In a story last week, the Hartford Courant, Connecticut’s newspaper of record, offered up a slightly different, and blunter, quotation from a company official.  It reported that a “Jackson source said ‘politicians in Florida took a dramatic, hard turn to the right, and funding dried up.’"  

One local Florida health leader recently said that “we used to just show ‘em a palm tree” to get people to relocate to Florida from the north.  Apparently, Florida can no longer sell itself to actual job creators on good looks alone.
As a result, the University of Connecticut – instead of the University of South Florida – will reap the benefits of a billion dollars of private investment in one of the most rapidly growing areas of health care.  In return for a $192 million loan and $99 million in support of research, Connecticut, instead of Florida, will get over 7,500 new jobs.

CT News Junkie, an online publication, rubbed it in with a headline article on September 30thentitled “Florida’s Loss is Connecticut’s Gain.”  In the accompanying photo, Jackson Laboratory CEO Edison Liu is shown holding up a UCONN tee shirt as UConn’s President speaks, flanked by the Speaker of the Connecticut House and the Chairman of her Board of Trustees.
This was supposed to be Florida’s photo op.  But opportunity knocked, and no one answered. 

Florida has only its “hard turn to the right” to blame for the clouds over its horizon.  That’s why over 7,500 jobs will begin to fly north this winter.
Florida should be a leader in health research and treatment, especially research and treatment in diseases affecting an aging population.  But Florida can’t lead when its elected officials are running backwards. 
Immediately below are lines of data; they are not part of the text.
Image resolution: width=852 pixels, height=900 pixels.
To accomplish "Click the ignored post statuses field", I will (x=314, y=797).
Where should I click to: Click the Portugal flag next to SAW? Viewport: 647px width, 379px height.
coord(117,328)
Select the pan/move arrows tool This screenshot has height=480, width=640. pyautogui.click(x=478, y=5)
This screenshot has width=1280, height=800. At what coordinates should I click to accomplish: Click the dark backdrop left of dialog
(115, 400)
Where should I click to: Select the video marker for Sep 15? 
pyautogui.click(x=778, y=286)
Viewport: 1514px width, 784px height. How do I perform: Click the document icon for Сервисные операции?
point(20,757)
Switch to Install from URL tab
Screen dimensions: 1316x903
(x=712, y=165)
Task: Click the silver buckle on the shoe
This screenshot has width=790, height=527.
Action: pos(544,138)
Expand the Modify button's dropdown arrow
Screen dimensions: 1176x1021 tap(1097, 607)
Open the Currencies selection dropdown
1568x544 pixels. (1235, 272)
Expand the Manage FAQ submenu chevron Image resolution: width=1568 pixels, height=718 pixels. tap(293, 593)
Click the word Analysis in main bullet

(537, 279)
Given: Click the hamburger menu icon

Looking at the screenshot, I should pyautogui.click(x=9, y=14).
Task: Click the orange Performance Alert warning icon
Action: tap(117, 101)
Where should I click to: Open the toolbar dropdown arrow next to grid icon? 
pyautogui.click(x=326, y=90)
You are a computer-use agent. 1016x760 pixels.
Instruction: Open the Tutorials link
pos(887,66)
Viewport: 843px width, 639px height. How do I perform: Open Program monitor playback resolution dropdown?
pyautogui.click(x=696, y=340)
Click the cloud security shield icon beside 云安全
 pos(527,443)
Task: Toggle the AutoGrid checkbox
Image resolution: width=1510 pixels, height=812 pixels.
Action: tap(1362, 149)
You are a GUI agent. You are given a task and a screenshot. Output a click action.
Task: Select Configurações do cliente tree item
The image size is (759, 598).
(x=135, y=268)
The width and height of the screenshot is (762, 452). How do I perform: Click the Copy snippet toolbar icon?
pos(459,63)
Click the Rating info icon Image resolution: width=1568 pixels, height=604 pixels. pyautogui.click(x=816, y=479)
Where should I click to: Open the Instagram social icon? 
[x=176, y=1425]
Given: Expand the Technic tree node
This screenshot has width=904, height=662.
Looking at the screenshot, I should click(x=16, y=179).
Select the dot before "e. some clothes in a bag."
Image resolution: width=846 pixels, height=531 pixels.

Florida’s Governor and Legislature have been slashing from health and mental health programs – including public health, Medicaid, and – as it turns out – even economic development spending.  And now the Governor, who should be ashamed by what happened with Jackson, wants to slash some more.   
The next time you visit Farmington, Connecticut, take a good look at where over 7,500 would-be Floridians will be buying their homes, paying their taxes, and spending their money for years to come.  You won’t see a single palm tree.